Only such an effort of disconnecting from social reality allows Brazilian big landholders to claim that indigenous rights legislation allocates “too much land to few Indians”; or representatives of an “ecological authoritarianism” to affirm that there are “too many social rights” when referring to the capacity of rich countries to support immigrant workers. That is because any formulation of the environmental issue made exclusively in quantitative terms ignores the diverse meanings and uses the multiple social actors attribute to the environment. It is reduced to the exclusive quality that the dominant economic agents attribute to the environment and to what they take from it.
[Translated by Jones de Freitas, edited by Phil Courneyeur]
1 cf. P. Dasgupta, “The Population Problem: Theory and Evidence,” in Journal of Economic Literature, vol. XXXIII (12/95), pp. 1879-1902.
2 “Indeed, average income and food production per head can go on increasing even as the wretchedly deprived living conditions of particular section of the population get worse, as they have in many parts of the third world.(..) The sense that there are just “too many people” around often arises from seeing the desperate lives of people in the large and rapidly growing urban slums – bidonville – in poor countries, sobering reminders that we should not take too much comfort from aggregate statistics of economic progress,” cf. A. Sen, “Population: Delusion and Reality,” The New York Review of Books, vol. XVI, n.15, Sept. 22, 1994.,p. 67.

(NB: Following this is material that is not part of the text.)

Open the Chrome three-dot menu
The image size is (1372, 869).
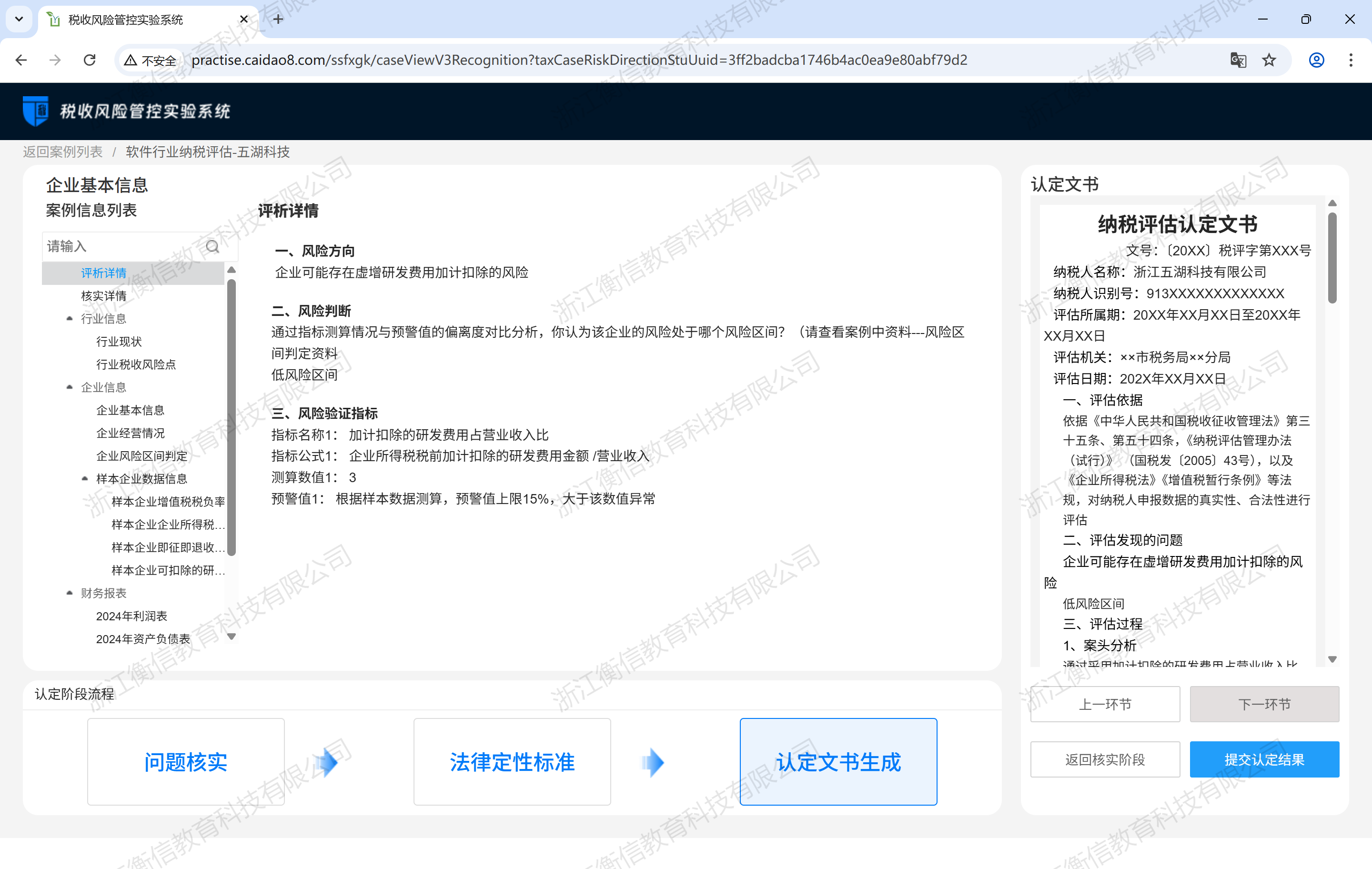[1351, 60]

3 We know that a more sophisticated formulation of the environmental issue would abandon the simple quantitative approach and would introduce the problematic of models of production and consumption, technological patterns, and the mode of wealth accumulation. However, in order to understand the Neo-Malthusian approach to the environmental issue, we shall continue our dialogue with the current outlook of quantitative pressure on resources.
4 In the equation I=PAT, I is the impact of human pressure, P is population numbers, A is the level of resource consumption and T, the technology used.
Henri Acselrad is Professor at the Rio de Janeiro Federal University Institute of Research and Urban and Regional Planning (IPPUR). He worked for four years at IBASE — the Brazilian Institute for Social and Economic Analysis, one of the leading Brazilian environment and development NGOs — where he continues to be a collaborator. He was one of the key organizers of the NGO Global Forum parallel to UNCED, and organized the book Environment and Democracy edited by IBASE in 1992.